Credit should be given to their director Sciamma, a white female, for doing what she is quoted in the Guardian as setting out to: “I did not see myself making a film about black women, but with black women.” Additionally, she reveals the film (like her characters) as an evolving work-in progress nearly up until post-production. Sciamma switched her characters’ races to black because she was distraught how few black faces presented in French cinema, and she only sought permission to use Trinidadian superstar Rihanna’s megahit song “Diamonds” after the film’s final cut. The star and her management consoled all worries of removing the scene once they saw Girlhood and loved it so much it was their honor to be included.
This non-racialized subjectivity of Sciamma’s characters leads to true star-making performances buoyed by agency and not objectification or victimhood. The girls are fantastic in the hotel room scene where they dress up in stolen gowns to lip-sync the entire “Diamond,” song. It is a moment of fluid and seamless cinematic joy so honest it feels like peeking into a young girl’s closed bedroom door with her friends giggling behind it. The electric blue filter washed over them is not nearly as electrifying as they are. The spine-tingling electronica score by Jean-Baptiste de Laubier returns after their performance, to give sensation of sailing fast and flying low or hard depending on where the girls’ emotional roller coaster is at the moment.

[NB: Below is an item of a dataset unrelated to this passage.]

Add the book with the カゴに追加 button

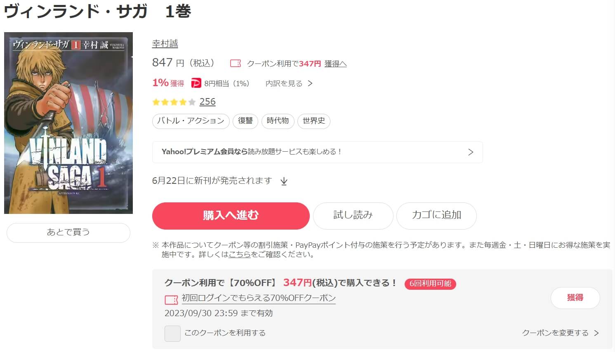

Compared to 2013 Palm d’Or winner Blue is the Warmest Color, a French coming-of-age film whose deeper strengths became overshadowed by its male director’s extended lesbian lovemaking scenes, Girlhood is an afterschool film. I was relieved for that, as I am like many black women still burdened by global stereotypes of easy hypersexuality and pleasure for cheap hire. One must only peruse the backwoods of Craigslist to see antagonism to black female attractiveness outside of prurient expectations; the majority of veiled escort ads request white, Asian, Latin or Indian women only and this mostly changes when a woman-seeker expresses a fascination with black women’s presumed voluptuous behinds. Sciamma resists shooting the girls from behind. If she does, our eyez zero in on the backs of their heads, begging us to know the thoughts their faces don’t show. With exception of one scene of teams dancing with fixation on the girls’ muscular and rhythmic thighs, Girlhood has no nudity or sex.
Their fragility is paramount, even as they fight and drink and get high. Lady senses Marieme’s strength and potential to dominate, but handles it softly with an insecure confidence her gang loves her enough to let her have. We leave the film knowing they all may just be in a rebellious phase or maybe not, but no matter what their next cycle of womanhood brings, these girls were real and a gift to know in the short time we did spend with them.
Girlhood (Bande de Filles) (Running time: 153 minutes)
Director: Céline Sciamma / Writer: Céline Sciamma (screenplay)
Girlhood screened at Cannes and was nominated for four awards at the 40th Cesar Awards, including Best Director for Sciamma and Most Promising Actress for Karidja Toure. It won the Stockholm International Film Festival’s Bronze Horse for Best Film.